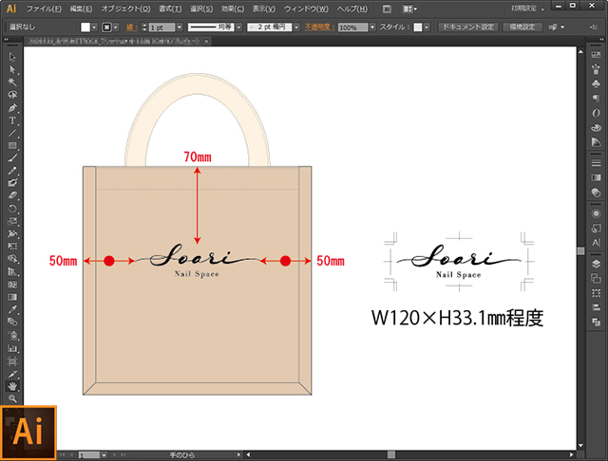
Task: Click the ドキュメント設定 button
Action: [468, 28]
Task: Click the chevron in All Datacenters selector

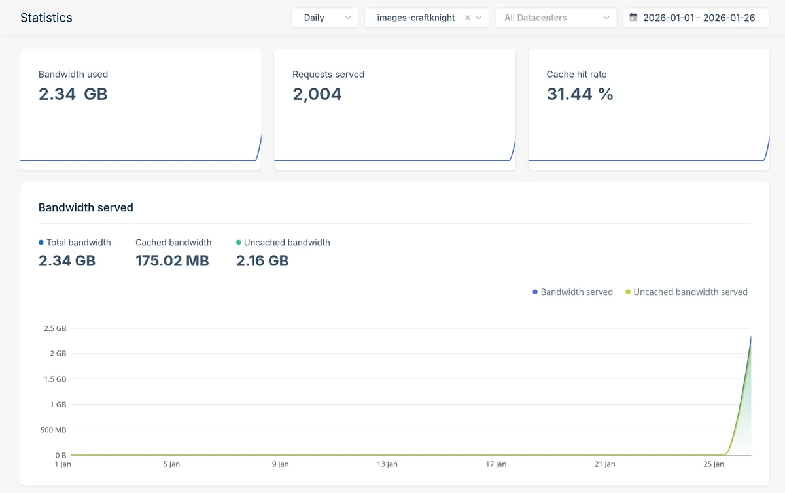Action: pos(606,18)
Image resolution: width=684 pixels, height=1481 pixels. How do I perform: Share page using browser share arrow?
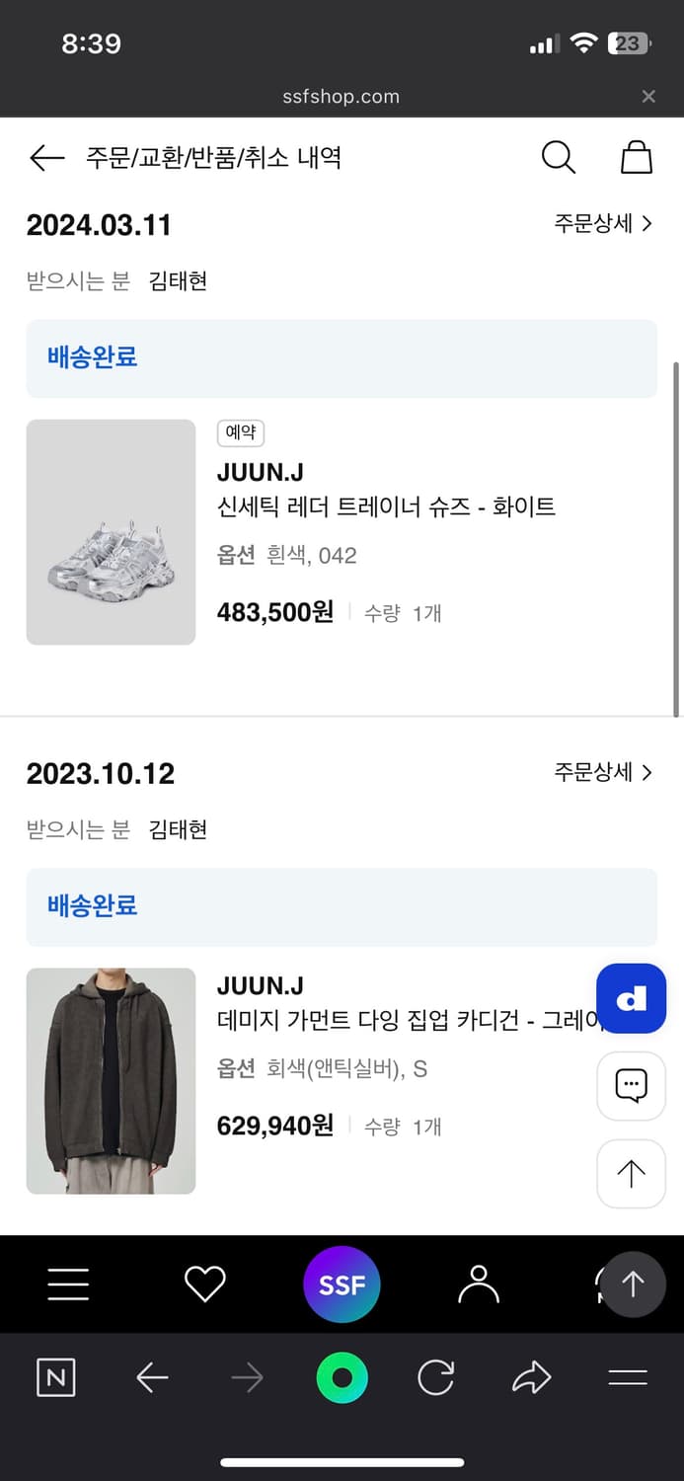click(531, 1377)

*****

Problem to solve –
Extract only the lines from the line containing "Task: Click the chevron" through the final line of the listing above, unchanged; pictures stay out of the copy.

Solution to this exercise –
Task: Click the chevron in All Datacenters selector

Action: pos(606,18)
Image resolution: width=684 pixels, height=1481 pixels. How do I perform: Share page using browser share arrow?
click(531, 1377)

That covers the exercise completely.